Force push and rebase

LLVM GitHub User Guide — LLVM 18.0.0git documentation says “In general, you should avoid rebasing a Pull Request and force pushing to the branch that’s the root of the Pull Request during the review.”

I very much understand that

The fidelity of preserving inline comments after a force push has always been a weakness. The comments may be presented as “outdated”. In the past, there was a notorious “lost inline comment” problem.
Nowadays, the situation has improved, but some users still report that inline comments may occasionally become misplaced.

However, the strong words “should avoid” made me a bit concerned. I have some analysis here

In a large repository, avoiding rebases may not be realistic due to other commits frequently modifying nearby lines. Some people use a remote branch to save their work. Having to worry about whether a rebase could cause spam makes the branch more difficult to use. When working with both the latest main branch and the pull request branch, switching between branches results in numerous rebuilds. Rebasing follow-up commits could lead to merge conflicts and more pain. In addition, a popular convention among many LLVM contributors is to commit tests before landing the functional change, which also mandates force-push. Sometimes, only through rebasing can one notice that the patch needs adjustments to more code or tests due to its interaction with another landed patch:

  • Another landed patch added some tests that would be changed by the current patch.
  • Another landed patch added a new use of the function that is renamed by the current patch.
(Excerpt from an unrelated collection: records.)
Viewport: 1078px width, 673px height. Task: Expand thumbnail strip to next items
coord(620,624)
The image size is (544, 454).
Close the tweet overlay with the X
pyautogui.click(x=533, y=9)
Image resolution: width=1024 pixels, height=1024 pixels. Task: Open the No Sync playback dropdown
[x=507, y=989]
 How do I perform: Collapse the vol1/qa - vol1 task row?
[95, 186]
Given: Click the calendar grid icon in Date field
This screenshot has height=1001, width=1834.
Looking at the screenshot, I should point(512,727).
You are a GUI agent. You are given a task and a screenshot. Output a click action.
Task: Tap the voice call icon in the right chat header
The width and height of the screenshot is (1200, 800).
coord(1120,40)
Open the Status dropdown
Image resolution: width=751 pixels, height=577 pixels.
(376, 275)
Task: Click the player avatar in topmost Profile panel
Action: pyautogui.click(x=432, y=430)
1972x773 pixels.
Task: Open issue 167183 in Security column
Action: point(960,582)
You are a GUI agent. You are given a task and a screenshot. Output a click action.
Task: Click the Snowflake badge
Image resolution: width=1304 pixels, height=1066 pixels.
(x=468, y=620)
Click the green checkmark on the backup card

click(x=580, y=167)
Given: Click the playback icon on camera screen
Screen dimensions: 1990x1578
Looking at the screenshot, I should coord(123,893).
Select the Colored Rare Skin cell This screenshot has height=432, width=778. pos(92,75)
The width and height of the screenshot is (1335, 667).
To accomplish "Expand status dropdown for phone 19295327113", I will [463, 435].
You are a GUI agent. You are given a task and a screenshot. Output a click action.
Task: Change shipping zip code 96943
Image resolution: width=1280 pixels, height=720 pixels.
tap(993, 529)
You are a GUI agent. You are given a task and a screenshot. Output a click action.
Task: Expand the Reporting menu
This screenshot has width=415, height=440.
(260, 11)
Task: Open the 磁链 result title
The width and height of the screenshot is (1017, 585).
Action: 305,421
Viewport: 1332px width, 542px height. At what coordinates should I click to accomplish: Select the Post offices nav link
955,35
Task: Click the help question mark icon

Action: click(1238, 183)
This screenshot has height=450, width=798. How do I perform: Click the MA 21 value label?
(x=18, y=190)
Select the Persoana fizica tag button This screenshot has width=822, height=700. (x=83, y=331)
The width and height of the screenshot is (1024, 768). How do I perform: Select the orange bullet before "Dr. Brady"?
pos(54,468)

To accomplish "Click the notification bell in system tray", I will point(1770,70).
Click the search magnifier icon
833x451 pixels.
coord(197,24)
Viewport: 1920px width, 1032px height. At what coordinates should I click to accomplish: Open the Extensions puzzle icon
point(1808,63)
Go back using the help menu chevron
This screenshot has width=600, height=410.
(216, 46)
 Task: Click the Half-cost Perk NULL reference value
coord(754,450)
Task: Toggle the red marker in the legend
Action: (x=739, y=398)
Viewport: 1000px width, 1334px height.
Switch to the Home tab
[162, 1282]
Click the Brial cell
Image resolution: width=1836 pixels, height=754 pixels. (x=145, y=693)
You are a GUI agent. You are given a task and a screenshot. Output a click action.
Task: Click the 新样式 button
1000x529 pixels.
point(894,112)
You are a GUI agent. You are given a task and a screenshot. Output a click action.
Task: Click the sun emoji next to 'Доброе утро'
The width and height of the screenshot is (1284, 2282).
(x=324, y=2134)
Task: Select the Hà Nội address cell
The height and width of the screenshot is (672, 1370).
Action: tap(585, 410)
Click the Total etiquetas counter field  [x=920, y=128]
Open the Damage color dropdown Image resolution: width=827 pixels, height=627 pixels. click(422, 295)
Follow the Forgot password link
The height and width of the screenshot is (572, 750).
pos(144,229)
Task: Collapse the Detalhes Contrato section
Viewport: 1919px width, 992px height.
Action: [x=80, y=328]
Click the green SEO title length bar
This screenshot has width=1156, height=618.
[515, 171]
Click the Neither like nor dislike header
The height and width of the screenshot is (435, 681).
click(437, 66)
IIUC The CI does something like git fetch -v --prune -- origin refs/pull/xx/head; git checkout -f commit. It doesn’t check the test result on the latest main branch.

I’d like to hear about:

  • The fidelity of preserving inline comments and analysis of “Outdated”. How is it problematic after a rebase or a force push? IIUC, appending a new commit without a rebase/force-push makes nearly comments outdated as well.
  • Whether there are other situations that a rebase is necessary.
  • Whether a rebase followed by appending a fixup commit is recommended, or acceptable, i.e. the original commit set (A) becomes (A’ + B) where A’ is nearly identical to A but with a different base.
  • Any possibility softening the word “should”.
  • How to avoid force push in the presence of stacked patches.
  • If the foundation has a channel to talk to GitHub, help bring awareness to Improve workflow when force-pushing during code reviews · community · Discussion #3478 · GitHub

I will be out of town for about 2 weeks and will not likely follow up with this thread soon.

6 Likes

Thanks for raising this, I think it does deserve a separate thread. Just to keep things connected, I had similar concerns in the how’s it going with GitHub PRs thread. There was also an interesting question there from @mstorsjo that I don’t think was answered:

on the topic of discouraging the use of rebase or not, and whether context of inline commits is lost or not; doesn’t such context disappear after the review anyway, if the PR branch is deleted? (And deleting the branches is kinda recommended anyway, to not litter up the branch namespace in one’s fork - and GitHub provides a button in the PR to allow deleting it after it has been merged.)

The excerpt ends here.